Abstract

Abstract In many languages a set of adjectives are characterized by their “past/passive” participial morphology. Lexicalist and syntactic approaches to word formation converge on the claim that such adjectives can be derived from verbal inputs with no external argument but never from verbal inputs with an external argument. That is, there are “adjectival passives” but no “adjectival antipassives” marked with the same morphology. I argue that a sub-class of adjectives marked with the “past/passive” participial morpheme –do in Spanish, labeled participios activos in descriptive grammars, should be treated as adjectival antipassives in precisely this sense. I propose that Spanish has an Asp head that (i) is spelled out with “past/passive” participial morphology and (ii) selects an unergative verbal input creating a state/property whose argument corresponds to the external argument of that verbal source.
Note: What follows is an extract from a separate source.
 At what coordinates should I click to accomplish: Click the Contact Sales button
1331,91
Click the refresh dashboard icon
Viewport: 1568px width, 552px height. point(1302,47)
If on the right track, the proposal supports the existence of a typology of adjectivizing heads that are spelled out uniformly with “past/passive” participial morphology but must be distinguished in terms of selectional and semantic properties (Bruening 2014, Word formation is syntactic: Adjectival passives in English. Natural Language and Linguistic Theory 32. 363–422; Embick 2004, On the structure of resultative participles in English. Linguistic Inquiry 35. 355–392). It differs from previous approaches in claiming that such a typology must include root-derived adjectives, as well as ‘active (=unergative)’ and ‘passive’ deverbal adjectives.